begin Extract
Finding and printing common letters in different strings

Question

I need to find and print common characters in different strings. My code does not work as it should, it checks for same letters at the same index but thats not what I want. I couldn't find better solution for now. Thank you for help :)

#include <iostream>
#include <string>
using namespace std;

int main() {
    string niz1, niz2, niz3 = "";
    cout << "string 1: ";
    getline(cin, niz1);
    cout << "string 2: ";
    getline(cin, niz2);

    for (int i = 0; i < niz1.length() - 1; i++) {
        for (int j = 0; j < niz2.length() - 1; j++) {
            if (niz1[i] == niz2[j])
                niz3 += niz1[i];
        }
    }

    cout << "Same letters are: " << niz3 << endl;
    return 0;
}

Here's a simple way to figure out how to do this, and it never fails to work. Just take out a blank sheet of paper. Write down using short, simple sentences in plain English, a step-by-step process of doing this. When done, [call your rubber duck for an appointment](https://en.wikipedia.org/wiki/Rubber_duck_debugging). We don't write code for other people, on Stackoverflow. We always refer such questions to your rubber duck. After your rubber duck approves your proposed plan of action, simply take what you've written down and translate it directly into C++. Mission accomplished! — Sam Varshavchik, Nov 04 '20 at 02:23
Thank you for answering, I tried your solution but it doesnt work for me because I am beginner and cant come up with solution — Boris1, Nov 04 '20 at 02:33
@BorisLoncaric seems like you need a [good c++ textbook](https://stackoverflow.com/questions/388242/the-definitive-c-book-guide-and-list). — Gary Strivin', Nov 04 '20 at 02:38

Arty · Accepted Answer · 2020-11-04T03:41:37.993

Below is corrected working code. Basically the only correction that was needed to do is to make both loops have upper bound of niz.length() instead of niz.length() - 1.
end Extract
Given exercise
Say whether each statement agrees with the thread on common letters in strings, and support each yes or no with the deciding words quoted from the thread. (a) The asker says the code checks for matching letters at the same index. (b) Sam Varshavchik offers to write the code for the asker. (c) The accepted answer says both loops should run up to niz.length() rather than niz.length() - 1.
begin Information provided
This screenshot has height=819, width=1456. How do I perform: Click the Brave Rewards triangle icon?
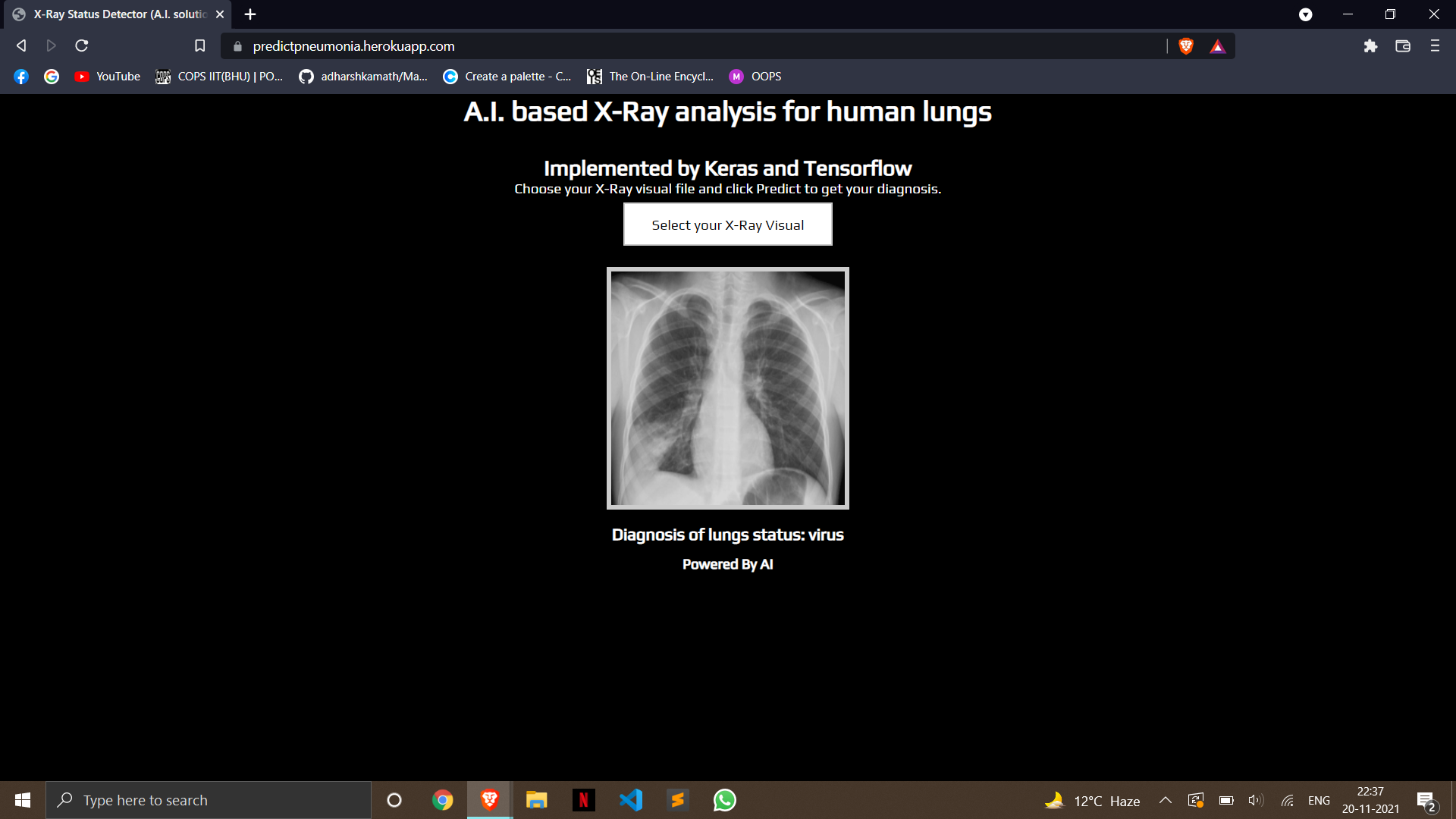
end Information provided
Exercise response
(a) Yes: "it checks for same letters at the same index but thats not what I want."
(b) No: "We don't write code for other people, on Stackoverflow."
(c) Yes: "make both loops have upper bound of niz.length() instead of niz.length() - 1."